Alle genannten Mängel zeigen: Es besteht ein dringender Handlungsbedarf. Aufgrund veränderter Nachfragefaktoren und neuer rüstungsindustrieller Produktionsprozesse und -kapazitäten wird die Bedeutung von Komponenten für den Rüstungshandel weiter zunehmen. Die Bundesregierung sollte gemeinsam mit anderen Staaten, die von der Richtigkeit einer restriktiven Rüstungsexportpolitik überzeugt sind, dringend weitere Maßnahmen umsetzten, um die Weiterverbreitung von konventionellen Waffensystemen und besonders auch von Komponenten zu unterbinden.


Die Bundesregierung ist dringend aufgefordert, die folgenden Schritte umzusetzen:

1. Forderung: Die Zusammenführung der Rüstungsexportbestimmungen des AWG und des KWKG in einem Gesetz, das den rechtlichen Prinzipien des strengeren KWKG folgt.
Genehmigungsentscheidungen für den Export von zentralen Rüstungskomponenten, die die Wirksamkeit und Einsatzfähigkeit eines Waffensystems erhöhen, z. B. Feuerleitsysteme, dürfen nicht anderen Kriterien unterliegen als komplette Waffensysteme. Konventionelle Rüstungsgüter jeglicher Art sollten nur in begründeten Ausnahmefällen exportiert werden dürfen.

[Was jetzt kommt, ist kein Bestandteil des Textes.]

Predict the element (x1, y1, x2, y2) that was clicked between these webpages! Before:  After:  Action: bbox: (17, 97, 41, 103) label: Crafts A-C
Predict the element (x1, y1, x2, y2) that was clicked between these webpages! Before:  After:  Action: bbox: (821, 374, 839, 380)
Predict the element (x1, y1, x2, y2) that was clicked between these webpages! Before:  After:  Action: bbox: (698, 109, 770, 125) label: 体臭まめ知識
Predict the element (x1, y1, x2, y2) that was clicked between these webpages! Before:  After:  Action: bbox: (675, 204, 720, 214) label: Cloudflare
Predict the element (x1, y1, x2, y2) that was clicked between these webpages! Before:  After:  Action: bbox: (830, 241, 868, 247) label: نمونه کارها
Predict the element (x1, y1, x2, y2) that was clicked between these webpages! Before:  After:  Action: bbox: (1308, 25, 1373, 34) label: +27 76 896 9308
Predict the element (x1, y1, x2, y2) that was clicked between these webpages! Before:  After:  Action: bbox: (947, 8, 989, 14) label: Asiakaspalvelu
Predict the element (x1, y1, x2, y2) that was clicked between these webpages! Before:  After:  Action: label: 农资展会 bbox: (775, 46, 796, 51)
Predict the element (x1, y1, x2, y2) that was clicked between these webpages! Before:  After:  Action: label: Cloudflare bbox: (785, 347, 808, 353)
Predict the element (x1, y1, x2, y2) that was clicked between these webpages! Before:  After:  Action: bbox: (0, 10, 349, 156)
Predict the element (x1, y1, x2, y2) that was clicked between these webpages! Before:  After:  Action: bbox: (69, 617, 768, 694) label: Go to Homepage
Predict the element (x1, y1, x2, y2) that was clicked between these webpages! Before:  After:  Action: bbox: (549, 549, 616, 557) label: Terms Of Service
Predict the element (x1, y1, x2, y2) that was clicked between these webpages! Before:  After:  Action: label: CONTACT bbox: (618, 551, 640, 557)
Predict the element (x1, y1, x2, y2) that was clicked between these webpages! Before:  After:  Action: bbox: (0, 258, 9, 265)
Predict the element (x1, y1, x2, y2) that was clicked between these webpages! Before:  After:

2. Forderung: Die rechtsverbindliche Umsetzung der bislang nur politisch verbindlichen Entscheidungskriterien und Maßstäbe der "Politischen Grundsätze der Bundesregierung für den Export von Kriegswaffen und sonstigen Rüstungsgüter" vom Januar 2000.
In den letzten vier Jahren hat sich deutlich gezeigt, dass die "Politischen Grundsätze" als unverbindliche Behördenrichtlinie bei strittigen Genehmigungsanfragen ihre Wirkung verfehlen und, gemessen an den erteilten Rüstungsexportlizenzen, kaum Konsequenzen haben. Die Berücksichtigung der drei Prinzipien Gewaltprävention, Menschenrechte und nachhaltige Entwicklung darf nicht optional bleiben. Außerdem müssen sämtliche Kriterien und Empfehlungen der "Politischen Grundsätze" für alle potenziellen Empfängerstaaten gelten und nicht nur für die "sonstigen Drittstaaten".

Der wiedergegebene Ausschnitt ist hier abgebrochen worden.